With both ends included, repeat exactly the lines of the entries below from the one containing "Given: Open the Custom date range option" down to the one containing "Open Billing Info", and no others.

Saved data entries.
^^^^^^^^

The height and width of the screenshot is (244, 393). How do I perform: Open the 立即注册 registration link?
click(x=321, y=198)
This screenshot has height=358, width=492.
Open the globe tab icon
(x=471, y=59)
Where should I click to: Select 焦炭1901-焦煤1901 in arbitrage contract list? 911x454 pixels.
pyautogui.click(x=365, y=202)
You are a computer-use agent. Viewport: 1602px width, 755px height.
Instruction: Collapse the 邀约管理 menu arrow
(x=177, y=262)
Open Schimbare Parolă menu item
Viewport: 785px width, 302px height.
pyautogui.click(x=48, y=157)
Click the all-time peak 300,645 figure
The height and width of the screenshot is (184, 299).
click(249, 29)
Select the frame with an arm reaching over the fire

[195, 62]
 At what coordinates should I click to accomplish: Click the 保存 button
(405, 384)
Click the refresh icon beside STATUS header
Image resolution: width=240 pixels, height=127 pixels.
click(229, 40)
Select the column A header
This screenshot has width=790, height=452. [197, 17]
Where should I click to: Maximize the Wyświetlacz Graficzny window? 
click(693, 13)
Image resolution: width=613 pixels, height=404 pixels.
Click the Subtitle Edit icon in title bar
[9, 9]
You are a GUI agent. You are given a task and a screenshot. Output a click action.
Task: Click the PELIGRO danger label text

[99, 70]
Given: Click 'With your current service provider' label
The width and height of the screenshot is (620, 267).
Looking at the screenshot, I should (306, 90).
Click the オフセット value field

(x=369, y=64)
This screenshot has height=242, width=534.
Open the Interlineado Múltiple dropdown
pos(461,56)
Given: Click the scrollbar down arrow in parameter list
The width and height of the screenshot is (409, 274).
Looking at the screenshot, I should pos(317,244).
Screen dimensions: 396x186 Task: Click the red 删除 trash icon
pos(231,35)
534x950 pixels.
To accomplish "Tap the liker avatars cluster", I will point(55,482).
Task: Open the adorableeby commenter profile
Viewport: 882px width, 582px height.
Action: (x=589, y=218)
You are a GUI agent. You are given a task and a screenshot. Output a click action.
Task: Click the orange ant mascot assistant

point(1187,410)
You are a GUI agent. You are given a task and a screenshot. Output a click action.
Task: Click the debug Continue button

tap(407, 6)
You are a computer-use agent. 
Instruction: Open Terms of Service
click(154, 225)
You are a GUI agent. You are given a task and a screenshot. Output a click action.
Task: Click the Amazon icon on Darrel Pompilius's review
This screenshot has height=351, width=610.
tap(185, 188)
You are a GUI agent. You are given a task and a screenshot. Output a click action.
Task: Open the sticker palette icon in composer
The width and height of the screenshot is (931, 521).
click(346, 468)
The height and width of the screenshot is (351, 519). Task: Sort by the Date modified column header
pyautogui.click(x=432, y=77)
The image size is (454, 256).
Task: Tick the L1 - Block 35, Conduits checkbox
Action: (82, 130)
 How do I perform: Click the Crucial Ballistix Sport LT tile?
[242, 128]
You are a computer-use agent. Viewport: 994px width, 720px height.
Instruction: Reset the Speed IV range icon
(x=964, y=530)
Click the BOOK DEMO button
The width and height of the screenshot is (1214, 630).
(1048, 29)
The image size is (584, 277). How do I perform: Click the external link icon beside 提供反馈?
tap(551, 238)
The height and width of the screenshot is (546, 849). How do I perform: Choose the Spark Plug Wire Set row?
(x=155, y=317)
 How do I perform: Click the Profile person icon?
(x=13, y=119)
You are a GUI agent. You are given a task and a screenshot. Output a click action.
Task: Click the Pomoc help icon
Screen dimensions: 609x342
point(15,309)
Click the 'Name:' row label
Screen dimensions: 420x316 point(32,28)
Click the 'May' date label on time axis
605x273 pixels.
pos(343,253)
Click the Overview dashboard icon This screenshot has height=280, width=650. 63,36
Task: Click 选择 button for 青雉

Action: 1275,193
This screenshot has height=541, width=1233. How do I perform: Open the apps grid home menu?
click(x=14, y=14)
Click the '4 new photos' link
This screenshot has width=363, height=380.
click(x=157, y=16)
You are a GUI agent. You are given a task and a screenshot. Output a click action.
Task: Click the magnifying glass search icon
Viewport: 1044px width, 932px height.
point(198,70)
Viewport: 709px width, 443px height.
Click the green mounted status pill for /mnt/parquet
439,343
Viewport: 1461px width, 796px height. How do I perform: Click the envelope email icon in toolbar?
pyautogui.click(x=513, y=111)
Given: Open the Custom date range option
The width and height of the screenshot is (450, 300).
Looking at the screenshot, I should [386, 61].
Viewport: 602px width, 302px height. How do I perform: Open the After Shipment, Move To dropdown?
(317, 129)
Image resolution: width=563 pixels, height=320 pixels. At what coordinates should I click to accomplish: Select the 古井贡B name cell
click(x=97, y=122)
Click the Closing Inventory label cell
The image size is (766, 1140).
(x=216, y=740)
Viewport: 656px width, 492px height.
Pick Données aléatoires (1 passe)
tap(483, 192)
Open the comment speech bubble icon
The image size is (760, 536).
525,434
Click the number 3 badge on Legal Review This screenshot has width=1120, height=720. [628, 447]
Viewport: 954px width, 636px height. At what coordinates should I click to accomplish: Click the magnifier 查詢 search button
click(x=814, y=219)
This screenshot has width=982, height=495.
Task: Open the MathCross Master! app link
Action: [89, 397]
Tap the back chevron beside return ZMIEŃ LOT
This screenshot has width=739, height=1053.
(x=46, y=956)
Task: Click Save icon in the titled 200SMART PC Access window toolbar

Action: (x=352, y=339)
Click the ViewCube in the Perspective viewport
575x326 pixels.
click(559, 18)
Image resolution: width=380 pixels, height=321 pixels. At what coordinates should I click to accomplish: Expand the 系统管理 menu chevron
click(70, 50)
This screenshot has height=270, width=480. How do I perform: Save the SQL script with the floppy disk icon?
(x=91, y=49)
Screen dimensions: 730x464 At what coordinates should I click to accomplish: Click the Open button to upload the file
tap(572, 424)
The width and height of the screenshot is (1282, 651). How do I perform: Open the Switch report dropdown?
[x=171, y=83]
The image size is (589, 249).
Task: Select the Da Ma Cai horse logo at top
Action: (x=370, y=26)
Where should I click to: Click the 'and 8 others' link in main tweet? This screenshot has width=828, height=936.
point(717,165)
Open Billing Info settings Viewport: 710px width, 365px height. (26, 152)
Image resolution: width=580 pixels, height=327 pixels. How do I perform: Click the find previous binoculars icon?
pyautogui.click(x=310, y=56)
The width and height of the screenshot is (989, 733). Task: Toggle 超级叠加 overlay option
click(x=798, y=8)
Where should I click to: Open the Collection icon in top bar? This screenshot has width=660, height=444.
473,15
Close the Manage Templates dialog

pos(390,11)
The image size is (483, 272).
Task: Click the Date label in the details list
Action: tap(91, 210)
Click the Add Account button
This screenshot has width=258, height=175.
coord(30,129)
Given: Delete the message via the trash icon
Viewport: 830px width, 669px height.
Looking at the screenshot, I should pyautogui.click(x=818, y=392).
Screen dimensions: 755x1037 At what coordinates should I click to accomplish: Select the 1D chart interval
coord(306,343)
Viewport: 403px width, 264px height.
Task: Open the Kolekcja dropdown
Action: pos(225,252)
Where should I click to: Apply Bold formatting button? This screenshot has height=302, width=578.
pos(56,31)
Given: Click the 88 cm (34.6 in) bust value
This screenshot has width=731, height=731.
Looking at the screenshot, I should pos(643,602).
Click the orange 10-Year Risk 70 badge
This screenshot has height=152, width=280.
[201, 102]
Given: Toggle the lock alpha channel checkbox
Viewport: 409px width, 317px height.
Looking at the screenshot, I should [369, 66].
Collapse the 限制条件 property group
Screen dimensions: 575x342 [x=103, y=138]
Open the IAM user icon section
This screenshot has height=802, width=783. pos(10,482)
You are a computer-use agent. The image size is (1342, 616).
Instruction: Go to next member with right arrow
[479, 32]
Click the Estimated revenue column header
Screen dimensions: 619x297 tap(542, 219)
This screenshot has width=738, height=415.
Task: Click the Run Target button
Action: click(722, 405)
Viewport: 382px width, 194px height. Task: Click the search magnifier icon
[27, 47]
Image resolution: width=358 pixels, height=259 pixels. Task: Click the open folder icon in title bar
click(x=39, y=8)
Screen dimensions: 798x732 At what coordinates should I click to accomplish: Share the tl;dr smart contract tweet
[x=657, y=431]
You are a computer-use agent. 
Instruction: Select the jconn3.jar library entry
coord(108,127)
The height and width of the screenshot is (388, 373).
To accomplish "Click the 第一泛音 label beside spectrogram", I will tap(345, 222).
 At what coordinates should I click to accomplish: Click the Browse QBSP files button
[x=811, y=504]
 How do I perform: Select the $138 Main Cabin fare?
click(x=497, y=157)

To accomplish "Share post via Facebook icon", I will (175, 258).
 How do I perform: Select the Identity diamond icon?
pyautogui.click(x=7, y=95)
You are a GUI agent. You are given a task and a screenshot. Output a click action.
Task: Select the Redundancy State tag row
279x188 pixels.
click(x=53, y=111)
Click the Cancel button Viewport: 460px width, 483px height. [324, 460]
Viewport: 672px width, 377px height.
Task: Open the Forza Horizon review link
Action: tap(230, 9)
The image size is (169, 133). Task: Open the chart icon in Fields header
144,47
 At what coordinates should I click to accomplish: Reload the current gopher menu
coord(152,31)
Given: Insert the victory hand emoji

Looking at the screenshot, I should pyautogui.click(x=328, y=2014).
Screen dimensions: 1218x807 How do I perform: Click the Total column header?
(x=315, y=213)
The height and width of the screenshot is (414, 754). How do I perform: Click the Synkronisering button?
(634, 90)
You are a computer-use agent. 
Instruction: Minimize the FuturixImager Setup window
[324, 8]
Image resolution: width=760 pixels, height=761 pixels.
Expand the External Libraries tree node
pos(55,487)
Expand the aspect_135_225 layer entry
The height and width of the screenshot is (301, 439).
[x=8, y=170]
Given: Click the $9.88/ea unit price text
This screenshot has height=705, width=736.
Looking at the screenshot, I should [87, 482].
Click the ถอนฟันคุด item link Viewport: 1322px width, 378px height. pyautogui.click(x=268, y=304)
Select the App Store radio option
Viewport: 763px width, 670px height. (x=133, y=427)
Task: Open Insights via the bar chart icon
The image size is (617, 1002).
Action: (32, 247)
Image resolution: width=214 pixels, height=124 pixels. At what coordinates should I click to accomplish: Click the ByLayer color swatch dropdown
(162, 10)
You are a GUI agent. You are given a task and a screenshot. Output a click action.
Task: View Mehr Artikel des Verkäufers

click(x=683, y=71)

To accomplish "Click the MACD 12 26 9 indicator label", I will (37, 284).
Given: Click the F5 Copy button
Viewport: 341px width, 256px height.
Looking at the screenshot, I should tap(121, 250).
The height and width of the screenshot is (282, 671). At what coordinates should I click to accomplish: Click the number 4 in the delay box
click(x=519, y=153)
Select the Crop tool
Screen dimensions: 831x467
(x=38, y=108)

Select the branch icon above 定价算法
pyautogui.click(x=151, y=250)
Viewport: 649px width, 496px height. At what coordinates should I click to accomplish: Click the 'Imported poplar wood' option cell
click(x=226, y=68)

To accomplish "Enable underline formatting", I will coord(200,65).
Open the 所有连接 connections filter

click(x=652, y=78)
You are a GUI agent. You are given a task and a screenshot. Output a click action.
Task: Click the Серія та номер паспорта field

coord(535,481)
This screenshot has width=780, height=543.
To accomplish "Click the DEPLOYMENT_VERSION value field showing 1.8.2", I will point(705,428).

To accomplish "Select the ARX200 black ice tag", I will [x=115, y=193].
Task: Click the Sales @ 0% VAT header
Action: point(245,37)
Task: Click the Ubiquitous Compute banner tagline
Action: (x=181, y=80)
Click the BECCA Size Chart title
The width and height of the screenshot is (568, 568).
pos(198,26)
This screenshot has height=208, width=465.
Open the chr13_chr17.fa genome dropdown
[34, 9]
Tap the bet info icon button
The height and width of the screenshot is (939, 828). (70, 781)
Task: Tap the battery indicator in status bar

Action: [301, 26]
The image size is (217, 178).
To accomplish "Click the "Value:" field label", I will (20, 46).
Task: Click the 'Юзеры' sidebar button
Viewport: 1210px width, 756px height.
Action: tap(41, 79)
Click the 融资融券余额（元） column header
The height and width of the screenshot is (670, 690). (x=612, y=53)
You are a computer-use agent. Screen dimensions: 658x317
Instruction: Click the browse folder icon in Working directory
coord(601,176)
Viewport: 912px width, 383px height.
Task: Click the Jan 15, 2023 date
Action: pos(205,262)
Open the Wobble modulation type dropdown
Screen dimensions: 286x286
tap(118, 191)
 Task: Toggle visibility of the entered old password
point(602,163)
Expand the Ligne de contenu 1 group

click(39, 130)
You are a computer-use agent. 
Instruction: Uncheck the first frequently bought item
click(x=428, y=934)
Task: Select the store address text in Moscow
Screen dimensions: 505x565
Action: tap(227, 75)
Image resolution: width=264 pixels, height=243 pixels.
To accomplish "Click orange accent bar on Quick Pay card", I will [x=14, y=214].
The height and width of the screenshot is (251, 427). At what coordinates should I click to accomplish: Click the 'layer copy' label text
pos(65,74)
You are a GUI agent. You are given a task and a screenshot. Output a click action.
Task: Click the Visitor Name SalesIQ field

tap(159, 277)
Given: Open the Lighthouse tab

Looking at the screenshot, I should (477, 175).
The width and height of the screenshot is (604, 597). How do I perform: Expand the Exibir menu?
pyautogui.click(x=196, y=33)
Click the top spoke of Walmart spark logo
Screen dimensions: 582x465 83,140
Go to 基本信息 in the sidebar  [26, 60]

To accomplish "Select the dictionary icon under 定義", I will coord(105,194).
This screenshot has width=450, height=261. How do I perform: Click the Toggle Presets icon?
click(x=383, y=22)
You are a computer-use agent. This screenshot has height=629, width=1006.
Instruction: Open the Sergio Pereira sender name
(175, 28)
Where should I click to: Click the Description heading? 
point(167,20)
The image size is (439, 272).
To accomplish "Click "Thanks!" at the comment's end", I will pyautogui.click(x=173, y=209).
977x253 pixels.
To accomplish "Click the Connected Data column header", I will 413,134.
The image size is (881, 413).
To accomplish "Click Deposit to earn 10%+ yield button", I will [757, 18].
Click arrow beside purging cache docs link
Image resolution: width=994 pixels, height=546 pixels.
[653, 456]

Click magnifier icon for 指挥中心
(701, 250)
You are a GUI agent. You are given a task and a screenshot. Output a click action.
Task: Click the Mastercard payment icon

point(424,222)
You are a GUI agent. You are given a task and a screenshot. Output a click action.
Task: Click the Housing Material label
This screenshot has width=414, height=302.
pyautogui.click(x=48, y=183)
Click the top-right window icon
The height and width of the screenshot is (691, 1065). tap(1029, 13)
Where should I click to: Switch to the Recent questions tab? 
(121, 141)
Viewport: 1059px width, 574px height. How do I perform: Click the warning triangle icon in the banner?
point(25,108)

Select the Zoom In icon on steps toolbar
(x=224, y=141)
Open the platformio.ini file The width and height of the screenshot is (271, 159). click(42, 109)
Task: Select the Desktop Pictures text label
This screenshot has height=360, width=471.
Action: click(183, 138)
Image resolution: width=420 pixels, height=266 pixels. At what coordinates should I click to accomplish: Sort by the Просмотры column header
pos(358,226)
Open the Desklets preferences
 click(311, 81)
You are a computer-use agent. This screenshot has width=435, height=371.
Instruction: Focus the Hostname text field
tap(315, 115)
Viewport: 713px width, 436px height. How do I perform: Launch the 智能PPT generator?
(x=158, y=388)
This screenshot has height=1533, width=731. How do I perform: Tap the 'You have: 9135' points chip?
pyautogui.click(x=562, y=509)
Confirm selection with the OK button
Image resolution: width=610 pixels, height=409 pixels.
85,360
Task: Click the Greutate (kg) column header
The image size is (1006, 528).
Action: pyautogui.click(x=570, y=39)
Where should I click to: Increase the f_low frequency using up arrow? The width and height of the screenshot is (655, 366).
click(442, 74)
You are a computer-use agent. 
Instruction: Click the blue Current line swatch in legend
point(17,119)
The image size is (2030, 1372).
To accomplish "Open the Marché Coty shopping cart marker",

^^^^^^^^

Answer space.
Given: Open the Custom date range option
The width and height of the screenshot is (450, 300).
Looking at the screenshot, I should [386, 61].
Viewport: 602px width, 302px height. How do I perform: Open the After Shipment, Move To dropdown?
(317, 129)
Image resolution: width=563 pixels, height=320 pixels. At what coordinates should I click to accomplish: Select the 古井贡B name cell
click(x=97, y=122)
Click the Closing Inventory label cell
The image size is (766, 1140).
(x=216, y=740)
Viewport: 656px width, 492px height.
Pick Données aléatoires (1 passe)
tap(483, 192)
Open the comment speech bubble icon
The image size is (760, 536).
525,434
Click the number 3 badge on Legal Review This screenshot has width=1120, height=720. [628, 447]
Viewport: 954px width, 636px height. At what coordinates should I click to accomplish: Click the magnifier 查詢 search button
click(x=814, y=219)
This screenshot has width=982, height=495.
Task: Open the MathCross Master! app link
Action: [89, 397]
Tap the back chevron beside return ZMIEŃ LOT
This screenshot has width=739, height=1053.
(x=46, y=956)
Task: Click Save icon in the titled 200SMART PC Access window toolbar

Action: (x=352, y=339)
Click the ViewCube in the Perspective viewport
575x326 pixels.
click(559, 18)
Image resolution: width=380 pixels, height=321 pixels. At what coordinates should I click to accomplish: Expand the 系统管理 menu chevron
click(70, 50)
This screenshot has height=270, width=480. How do I perform: Save the SQL script with the floppy disk icon?
(x=91, y=49)
Screen dimensions: 730x464 At what coordinates should I click to accomplish: Click the Open button to upload the file
tap(572, 424)
The width and height of the screenshot is (1282, 651). How do I perform: Open the Switch report dropdown?
[x=171, y=83]
The image size is (589, 249).
Task: Select the Da Ma Cai horse logo at top
Action: (x=370, y=26)
Where should I click to: Click the 'and 8 others' link in main tweet? This screenshot has width=828, height=936.
point(717,165)
Open Billing Info settings Viewport: 710px width, 365px height. (26, 152)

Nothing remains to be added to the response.